Sesuai data sejak dibukanya penerbangan Langsung China dan Manado pada medio 2016 sampai dengan awal 2020 turis China ke Manado selama 3 tahun lebih mencapai di atas 300ribuan, peningkatan yang sangat signifikan, tak heran di sudut-sudut kota sering di jumpai beberapa turis China berjalan bergerombol, atau tampak banyaknya bus-bus pariwisata yg memuat turis China di jalan yang lalu lalang, beberapa tempat wisata yang lagi hype pun terlihat selalu ada turis China. Manado memang ramai dengan turis China.

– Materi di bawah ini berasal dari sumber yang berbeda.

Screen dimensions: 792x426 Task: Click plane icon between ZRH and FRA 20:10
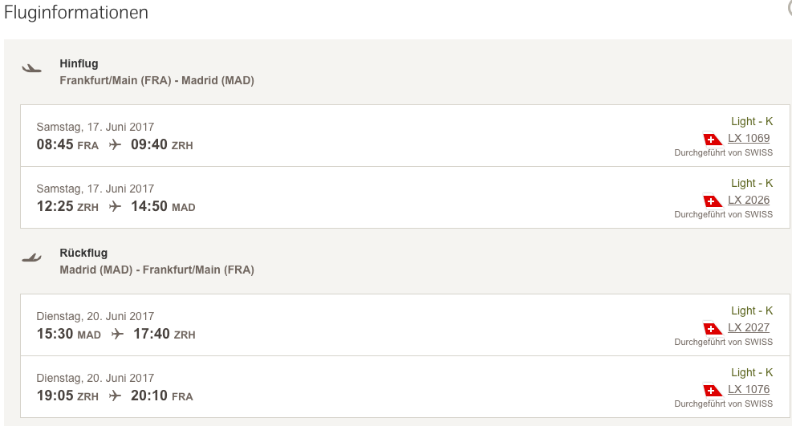coord(115,396)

Begitu penasarannya pemerintah pusat terhadap pemerintah Daerah Sulut sehingga Presiden Jokowi pun pada beberapa bulan lalu turun Langsung dan melakukan survey ke Likupang hingga akhirnya ditetapkannya KEK Pariwisata Likupang dan menjadikan sebagai 5 destinasi super prioritas.

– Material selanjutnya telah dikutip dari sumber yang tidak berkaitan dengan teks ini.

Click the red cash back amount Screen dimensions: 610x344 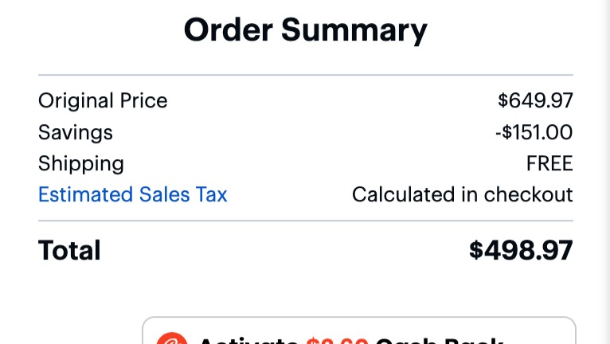(x=338, y=341)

Ada semacam gairah baru dalam dunia Pariwisata dan harapan besar untuk hadirnya industri Pariwisata berkelas di Sulut tampaknya bukan isapan jempol belaka dan ini mulai terwujud ketika para investor pun memberanikan diri masuk Sulut.

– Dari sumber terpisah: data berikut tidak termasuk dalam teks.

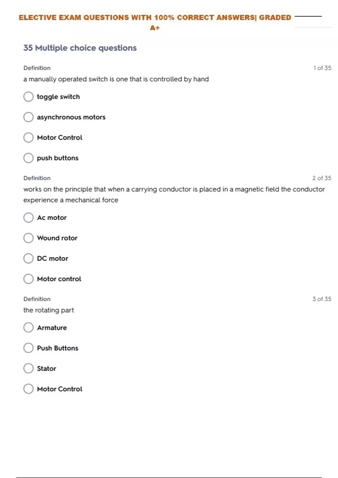Click 'the rotating part' definition text
This screenshot has width=338, height=478.
pos(49,310)
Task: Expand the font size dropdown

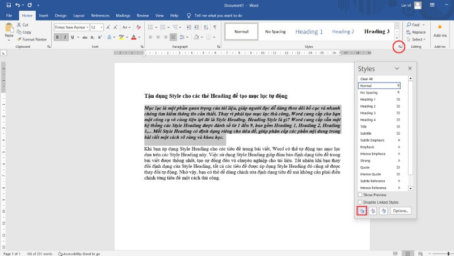Action: (x=101, y=27)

Terlihat marak pembangunan infstruktur penunjang pariwisata seperti bandara, hotel, jalan diperlebar, rumah sakit, dan destinasi pariwisata baru, resto, dll.
Idealnya dan seharusnya, ketika banyaknya aktifitas itu secara umum akan memberikan dampak yang saling bersinggungan terhadap geliat ekonomi, karena hal itu tidak hanya membuka lapangan pekerjaan tapi aktifitas ekonomi di sektor riil akan sangat terasa. Apalagi para UKM, para petani dan nelayan pun tidak sulit menjual produk atau hasil tani atau hasil tangkapannnya, apalagi hotel dan destinasi wisata.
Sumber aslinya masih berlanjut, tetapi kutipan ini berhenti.